Spirited Away Fan Fiction ❯ I’d Pictured You ❯ Rest ( Chapter 3 )
Rest
Beautiful Dreamer1 aka Beauty chan
I knew it was you as the doors closed behind you and you didn't look back. Oh, Kohaku. Please, take me with you. Haku! My mind shouted but my body only got me into the middle of the aisle.
"Kohaku." Your name escapes my lips as my parents approached me.
"Stop dawdling, dear. You're holding up the wedding." My mother firmly placed her hand on my arm.
"Mother, I can't marry him." I still had my attention on the door as I heard gasps of disbelief from the guest.
"You don't mean what you're saying." My mother frowned at my statement.
"It's just a case of the jitters. We get them but once you finally say 'I do.' Then all your worries will go away." My father said as he tried to lead me back down the lane.
"Yes, listen to your father, he knows best."
"You always claim you know what's best for me. This time, I'm going do, what I think is best for me." I can see it in your eyes; you are shocked and outraged by my bitter outburst.
"This Kohaku,' Father spat out the name harshly, 'isn't real. He's just a person you'd made up after we moved. An imaginary friend so you wouldn't feel so lonely. Your mother and I thought that you were going through a phase. It's best to leave him in the past and forget about him."
"Forget? You wish there was nothing left to remember. I don't know why you hate him." My voice was on the verge of hysteria.
"Chihiro, how can we hate someone that isn't real?" Mother sternly replied.
"But you do hate him. I'm not as naive as you may think. I hear both of you whispering in the night and the aggravated moans, hoping that one day, I'll stop speaking about him. But as far as I'm concerned. Kohaku is real."
"Chihiro..." They both muttered at the same time.
"Just this once, I'm going to make my own decision. I don't care whether it is right or wrong; or whether you like it or not." With that said, I ran from the alter and into the storm swept streets. I could hear them calling out for me as I ran. I don't dare look back to see if someone was chasing me. All I knew was I had to find him. I had a feeling the tunnel to the spirit world was still closed. There was only one place I could look for him... the Kohaku river. Up ahead there was a bus stop and luckily it was going to my desired destination.
I boarded the bus and felt uneasy with the few stares I was receiving. I must look out of place on a bus out of breath wearing a drenched wedding dress. I took my seat in the middle row and scooted towards the cold window. Out the window, I could see the wedding party, rushing to the bus. Before they could reach me, the bus pulled off, and the group came to a halt. Their discouraged expressions shown until my father started pointing at the bus route sign. It was an attempt to figure out where I was going.
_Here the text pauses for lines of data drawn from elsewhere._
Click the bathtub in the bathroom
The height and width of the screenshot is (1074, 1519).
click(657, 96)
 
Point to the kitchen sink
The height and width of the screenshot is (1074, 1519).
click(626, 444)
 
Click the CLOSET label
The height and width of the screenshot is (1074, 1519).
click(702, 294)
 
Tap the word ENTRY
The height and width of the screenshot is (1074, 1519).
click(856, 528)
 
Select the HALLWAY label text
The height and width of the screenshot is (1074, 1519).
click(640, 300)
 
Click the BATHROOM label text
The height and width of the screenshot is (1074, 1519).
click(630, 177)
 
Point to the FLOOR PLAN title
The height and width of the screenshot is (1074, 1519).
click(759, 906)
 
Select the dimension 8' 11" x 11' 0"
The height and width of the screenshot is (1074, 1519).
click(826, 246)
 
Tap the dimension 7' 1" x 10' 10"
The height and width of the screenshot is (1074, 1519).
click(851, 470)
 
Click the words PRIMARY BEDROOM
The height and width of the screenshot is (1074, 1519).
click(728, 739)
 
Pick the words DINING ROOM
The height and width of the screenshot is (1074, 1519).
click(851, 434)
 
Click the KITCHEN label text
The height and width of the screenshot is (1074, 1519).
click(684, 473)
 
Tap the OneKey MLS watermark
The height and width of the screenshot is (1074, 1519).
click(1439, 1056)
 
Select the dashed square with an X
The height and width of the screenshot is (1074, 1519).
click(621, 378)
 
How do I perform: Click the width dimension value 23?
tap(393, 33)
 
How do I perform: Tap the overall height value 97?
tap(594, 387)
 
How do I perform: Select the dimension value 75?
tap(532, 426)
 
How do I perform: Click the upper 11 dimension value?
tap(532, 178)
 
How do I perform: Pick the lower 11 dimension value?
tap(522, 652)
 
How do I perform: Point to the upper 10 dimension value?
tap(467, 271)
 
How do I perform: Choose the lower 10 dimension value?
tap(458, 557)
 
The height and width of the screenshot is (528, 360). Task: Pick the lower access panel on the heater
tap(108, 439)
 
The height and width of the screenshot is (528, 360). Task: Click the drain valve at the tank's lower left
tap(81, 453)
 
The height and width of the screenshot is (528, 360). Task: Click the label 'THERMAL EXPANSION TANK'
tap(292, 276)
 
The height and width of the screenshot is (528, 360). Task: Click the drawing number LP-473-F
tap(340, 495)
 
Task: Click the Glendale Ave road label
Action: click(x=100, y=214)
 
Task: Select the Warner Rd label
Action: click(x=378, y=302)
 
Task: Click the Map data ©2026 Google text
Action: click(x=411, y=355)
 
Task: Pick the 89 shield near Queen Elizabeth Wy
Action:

In a couple of hours my bus ride was over. "Will he be there?" The question kept racing in my head as I finally made it back to my old town and I felt my anxiety build up, the closer I got to the river. When I arrived the bridge over the Kohaku River, the manmade structure stood in the center where my parents and my 'supposed' future family waited to meet me. They started to speak to me but I didn't want to listen. I carefully position myself on the slick railing of the bridge.
"Chihiro! What are you doing?" Someone yelled. I didn't care whom because I was now making my way down into the rapid river. This moment feels exactly like the first time that I fell into this river. As I sunk further into the depths of the water. I could feel something warm surround my body and my whole body seems light. 'Is it you Haku, who is doing this?' I can't hear anything. But, all I can see is a haze of black and white. My mind, body and soul seems strangely at peace. But are you here with me?
All I want to do is be with you.
So, please be here because it is getting harder to think.
Too hard to think, even if it is about you.
I can only picture you now. Or maybe it is you.
Kohaku.
THE END
This is were it ends. No there is nothing after, unless I feel like making a sequel but thanks for the reviews and the support.